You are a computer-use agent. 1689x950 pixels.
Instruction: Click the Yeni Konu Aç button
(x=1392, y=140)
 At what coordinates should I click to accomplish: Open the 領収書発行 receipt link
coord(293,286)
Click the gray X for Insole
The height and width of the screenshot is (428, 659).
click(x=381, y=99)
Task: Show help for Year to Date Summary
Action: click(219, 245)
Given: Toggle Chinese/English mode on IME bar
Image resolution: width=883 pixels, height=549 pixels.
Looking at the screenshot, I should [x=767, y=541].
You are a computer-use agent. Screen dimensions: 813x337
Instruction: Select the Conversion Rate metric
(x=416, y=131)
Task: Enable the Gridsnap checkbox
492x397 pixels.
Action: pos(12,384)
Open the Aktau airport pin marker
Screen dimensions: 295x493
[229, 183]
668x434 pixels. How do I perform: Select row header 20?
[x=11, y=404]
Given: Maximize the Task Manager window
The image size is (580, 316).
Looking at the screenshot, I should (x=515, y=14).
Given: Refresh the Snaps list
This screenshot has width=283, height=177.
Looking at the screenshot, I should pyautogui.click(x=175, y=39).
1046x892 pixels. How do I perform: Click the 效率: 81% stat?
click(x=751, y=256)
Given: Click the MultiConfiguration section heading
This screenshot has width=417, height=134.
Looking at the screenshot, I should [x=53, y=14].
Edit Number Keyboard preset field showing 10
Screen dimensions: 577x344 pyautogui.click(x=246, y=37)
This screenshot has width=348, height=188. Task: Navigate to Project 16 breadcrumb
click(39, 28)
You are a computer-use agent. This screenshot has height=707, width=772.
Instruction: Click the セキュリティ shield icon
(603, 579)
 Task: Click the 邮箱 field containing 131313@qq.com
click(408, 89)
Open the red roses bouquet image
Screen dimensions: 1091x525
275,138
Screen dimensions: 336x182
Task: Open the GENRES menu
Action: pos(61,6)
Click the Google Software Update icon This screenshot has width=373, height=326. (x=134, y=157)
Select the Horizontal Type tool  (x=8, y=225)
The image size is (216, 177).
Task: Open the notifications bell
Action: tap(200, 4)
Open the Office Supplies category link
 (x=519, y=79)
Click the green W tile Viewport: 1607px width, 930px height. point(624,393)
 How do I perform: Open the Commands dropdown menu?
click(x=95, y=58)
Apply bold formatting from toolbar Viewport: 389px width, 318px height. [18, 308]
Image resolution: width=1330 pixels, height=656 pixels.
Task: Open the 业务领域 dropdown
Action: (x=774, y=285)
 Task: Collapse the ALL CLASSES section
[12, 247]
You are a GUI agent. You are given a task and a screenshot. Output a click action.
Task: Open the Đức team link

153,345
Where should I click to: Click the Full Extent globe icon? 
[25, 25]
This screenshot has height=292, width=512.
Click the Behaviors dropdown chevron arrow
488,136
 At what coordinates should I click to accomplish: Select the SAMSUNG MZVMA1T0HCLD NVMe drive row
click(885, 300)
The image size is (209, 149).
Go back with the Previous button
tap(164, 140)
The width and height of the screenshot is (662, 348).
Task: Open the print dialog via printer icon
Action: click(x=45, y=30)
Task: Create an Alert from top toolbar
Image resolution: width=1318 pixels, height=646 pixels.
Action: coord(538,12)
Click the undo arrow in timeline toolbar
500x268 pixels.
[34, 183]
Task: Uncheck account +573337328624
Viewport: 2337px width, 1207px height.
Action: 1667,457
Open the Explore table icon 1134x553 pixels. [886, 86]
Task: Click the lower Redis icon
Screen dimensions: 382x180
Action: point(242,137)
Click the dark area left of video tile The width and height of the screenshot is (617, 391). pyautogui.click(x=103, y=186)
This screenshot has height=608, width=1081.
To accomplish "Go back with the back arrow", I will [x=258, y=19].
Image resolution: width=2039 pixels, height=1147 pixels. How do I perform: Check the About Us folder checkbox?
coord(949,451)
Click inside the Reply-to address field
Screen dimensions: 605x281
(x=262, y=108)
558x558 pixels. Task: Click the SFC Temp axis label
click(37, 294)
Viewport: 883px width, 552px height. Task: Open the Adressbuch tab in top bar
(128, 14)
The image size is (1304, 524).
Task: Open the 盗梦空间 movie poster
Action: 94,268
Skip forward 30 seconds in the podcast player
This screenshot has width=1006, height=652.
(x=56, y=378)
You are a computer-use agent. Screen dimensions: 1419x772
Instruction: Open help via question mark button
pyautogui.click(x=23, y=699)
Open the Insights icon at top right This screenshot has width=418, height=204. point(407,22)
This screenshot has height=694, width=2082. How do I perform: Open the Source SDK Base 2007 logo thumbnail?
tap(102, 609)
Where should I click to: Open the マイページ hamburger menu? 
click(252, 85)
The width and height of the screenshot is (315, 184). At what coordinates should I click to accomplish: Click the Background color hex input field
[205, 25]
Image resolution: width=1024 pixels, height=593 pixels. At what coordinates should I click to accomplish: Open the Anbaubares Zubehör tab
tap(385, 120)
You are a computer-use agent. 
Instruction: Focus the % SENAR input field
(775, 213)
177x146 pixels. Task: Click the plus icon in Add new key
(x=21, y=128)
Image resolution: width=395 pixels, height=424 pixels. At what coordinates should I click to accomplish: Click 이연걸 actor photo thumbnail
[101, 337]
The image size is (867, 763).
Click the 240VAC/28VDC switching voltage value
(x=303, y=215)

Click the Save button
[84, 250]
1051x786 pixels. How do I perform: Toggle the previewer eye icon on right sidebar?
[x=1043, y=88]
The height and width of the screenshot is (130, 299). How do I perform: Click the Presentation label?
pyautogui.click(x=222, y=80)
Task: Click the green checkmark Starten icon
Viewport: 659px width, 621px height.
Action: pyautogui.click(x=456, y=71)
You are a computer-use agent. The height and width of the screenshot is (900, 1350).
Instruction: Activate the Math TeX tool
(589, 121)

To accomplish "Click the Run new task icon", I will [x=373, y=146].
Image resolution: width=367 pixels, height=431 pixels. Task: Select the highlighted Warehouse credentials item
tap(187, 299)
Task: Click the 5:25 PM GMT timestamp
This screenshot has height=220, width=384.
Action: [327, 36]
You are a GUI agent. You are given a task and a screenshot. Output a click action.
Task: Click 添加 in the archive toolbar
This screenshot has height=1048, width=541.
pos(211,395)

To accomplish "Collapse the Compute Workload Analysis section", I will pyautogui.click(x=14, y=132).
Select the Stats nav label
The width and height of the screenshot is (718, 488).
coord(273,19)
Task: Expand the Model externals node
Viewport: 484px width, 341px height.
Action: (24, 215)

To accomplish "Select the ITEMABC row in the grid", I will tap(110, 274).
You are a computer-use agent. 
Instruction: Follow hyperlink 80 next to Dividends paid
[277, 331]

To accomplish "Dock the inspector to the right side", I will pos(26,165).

########

* [WHAT IS BEING ASKED]
Reproduce the entire listing above, replacing every occurrence of "computer-use agent" with "desktop automation agent" and leaving all other text unchanged.

* [RESPONSE TO THIS TASK]
You are a desktop automation agent. 1689x950 pixels.
Instruction: Click the Yeni Konu Aç button
(x=1392, y=140)
 At what coordinates should I click to accomplish: Open the 領収書発行 receipt link
coord(293,286)
Click the gray X for Insole
The height and width of the screenshot is (428, 659).
click(x=381, y=99)
Task: Show help for Year to Date Summary
Action: click(219, 245)
Given: Toggle Chinese/English mode on IME bar
Image resolution: width=883 pixels, height=549 pixels.
Looking at the screenshot, I should [x=767, y=541].
You are a desktop automation agent. Screen dimensions: 813x337
Instruction: Select the Conversion Rate metric
(x=416, y=131)
Task: Enable the Gridsnap checkbox
492x397 pixels.
Action: pos(12,384)
Open the Aktau airport pin marker
Screen dimensions: 295x493
[229, 183]
668x434 pixels. How do I perform: Select row header 20?
[x=11, y=404]
Given: Maximize the Task Manager window
The image size is (580, 316).
Looking at the screenshot, I should (x=515, y=14).
Given: Refresh the Snaps list
This screenshot has width=283, height=177.
Looking at the screenshot, I should pyautogui.click(x=175, y=39).
1046x892 pixels. How do I perform: Click the 效率: 81% stat?
click(x=751, y=256)
Given: Click the MultiConfiguration section heading
This screenshot has width=417, height=134.
Looking at the screenshot, I should [x=53, y=14].
Edit Number Keyboard preset field showing 10
Screen dimensions: 577x344 pyautogui.click(x=246, y=37)
This screenshot has width=348, height=188. Task: Navigate to Project 16 breadcrumb
click(39, 28)
You are a desktop automation agent. This screenshot has height=707, width=772.
Instruction: Click the セキュリティ shield icon
(603, 579)
 Task: Click the 邮箱 field containing 131313@qq.com
click(408, 89)
Open the red roses bouquet image
Screen dimensions: 1091x525
275,138
Screen dimensions: 336x182
Task: Open the GENRES menu
Action: pos(61,6)
Click the Google Software Update icon This screenshot has width=373, height=326. (x=134, y=157)
Select the Horizontal Type tool  (x=8, y=225)
The image size is (216, 177).
Task: Open the notifications bell
Action: tap(200, 4)
Open the Office Supplies category link
 (x=519, y=79)
Click the green W tile Viewport: 1607px width, 930px height. point(624,393)
 How do I perform: Open the Commands dropdown menu?
click(x=95, y=58)
Apply bold formatting from toolbar Viewport: 389px width, 318px height. [18, 308]
Image resolution: width=1330 pixels, height=656 pixels.
Task: Open the 业务领域 dropdown
Action: (x=774, y=285)
 Task: Collapse the ALL CLASSES section
[12, 247]
You are a GUI agent. You are given a task and a screenshot. Output a click action.
Task: Open the Đức team link

153,345
Where should I click to: Click the Full Extent globe icon? 
[25, 25]
This screenshot has height=292, width=512.
Click the Behaviors dropdown chevron arrow
488,136
 At what coordinates should I click to accomplish: Select the SAMSUNG MZVMA1T0HCLD NVMe drive row
click(885, 300)
The image size is (209, 149).
Go back with the Previous button
tap(164, 140)
The width and height of the screenshot is (662, 348).
Task: Open the print dialog via printer icon
Action: click(x=45, y=30)
Task: Create an Alert from top toolbar
Image resolution: width=1318 pixels, height=646 pixels.
Action: coord(538,12)
Click the undo arrow in timeline toolbar
500x268 pixels.
[34, 183]
Task: Uncheck account +573337328624
Viewport: 2337px width, 1207px height.
Action: 1667,457
Open the Explore table icon 1134x553 pixels. [886, 86]
Task: Click the lower Redis icon
Screen dimensions: 382x180
Action: point(242,137)
Click the dark area left of video tile The width and height of the screenshot is (617, 391). pyautogui.click(x=103, y=186)
This screenshot has height=608, width=1081.
To accomplish "Go back with the back arrow", I will [x=258, y=19].
Image resolution: width=2039 pixels, height=1147 pixels. How do I perform: Check the About Us folder checkbox?
coord(949,451)
Click inside the Reply-to address field
Screen dimensions: 605x281
(x=262, y=108)
558x558 pixels. Task: Click the SFC Temp axis label
click(37, 294)
Viewport: 883px width, 552px height. Task: Open the Adressbuch tab in top bar
(128, 14)
The image size is (1304, 524).
Task: Open the 盗梦空间 movie poster
Action: 94,268
Skip forward 30 seconds in the podcast player
This screenshot has width=1006, height=652.
(x=56, y=378)
You are a desktop automation agent. Screen dimensions: 1419x772
Instruction: Open help via question mark button
pyautogui.click(x=23, y=699)
Open the Insights icon at top right This screenshot has width=418, height=204. point(407,22)
This screenshot has height=694, width=2082. How do I perform: Open the Source SDK Base 2007 logo thumbnail?
tap(102, 609)
Where should I click to: Open the マイページ hamburger menu? 
click(252, 85)
The width and height of the screenshot is (315, 184). At what coordinates should I click to accomplish: Click the Background color hex input field
[205, 25]
Image resolution: width=1024 pixels, height=593 pixels. At what coordinates should I click to accomplish: Open the Anbaubares Zubehör tab
tap(385, 120)
You are a desktop automation agent. 
Instruction: Focus the % SENAR input field
(775, 213)
177x146 pixels. Task: Click the plus icon in Add new key
(x=21, y=128)
Image resolution: width=395 pixels, height=424 pixels. At what coordinates should I click to accomplish: Click 이연걸 actor photo thumbnail
[101, 337]
The image size is (867, 763).
Click the 240VAC/28VDC switching voltage value
(x=303, y=215)

Click the Save button
[84, 250]
1051x786 pixels. How do I perform: Toggle the previewer eye icon on right sidebar?
[x=1043, y=88]
The height and width of the screenshot is (130, 299). How do I perform: Click the Presentation label?
pyautogui.click(x=222, y=80)
Task: Click the green checkmark Starten icon
Viewport: 659px width, 621px height.
Action: pyautogui.click(x=456, y=71)
You are a desktop automation agent. The height and width of the screenshot is (900, 1350).
Instruction: Activate the Math TeX tool
(589, 121)

To accomplish "Click the Run new task icon", I will [x=373, y=146].
Image resolution: width=367 pixels, height=431 pixels. Task: Select the highlighted Warehouse credentials item
tap(187, 299)
Task: Click the 5:25 PM GMT timestamp
This screenshot has height=220, width=384.
Action: [327, 36]
You are a GUI agent. You are given a task and a screenshot. Output a click action.
Task: Click 添加 in the archive toolbar
This screenshot has height=1048, width=541.
pos(211,395)

To accomplish "Collapse the Compute Workload Analysis section", I will pyautogui.click(x=14, y=132).
Select the Stats nav label
The width and height of the screenshot is (718, 488).
coord(273,19)
Task: Expand the Model externals node
Viewport: 484px width, 341px height.
Action: (24, 215)

To accomplish "Select the ITEMABC row in the grid", I will tap(110, 274).
You are a desktop automation agent. 
Instruction: Follow hyperlink 80 next to Dividends paid
[277, 331]

To accomplish "Dock the inspector to the right side", I will pos(26,165).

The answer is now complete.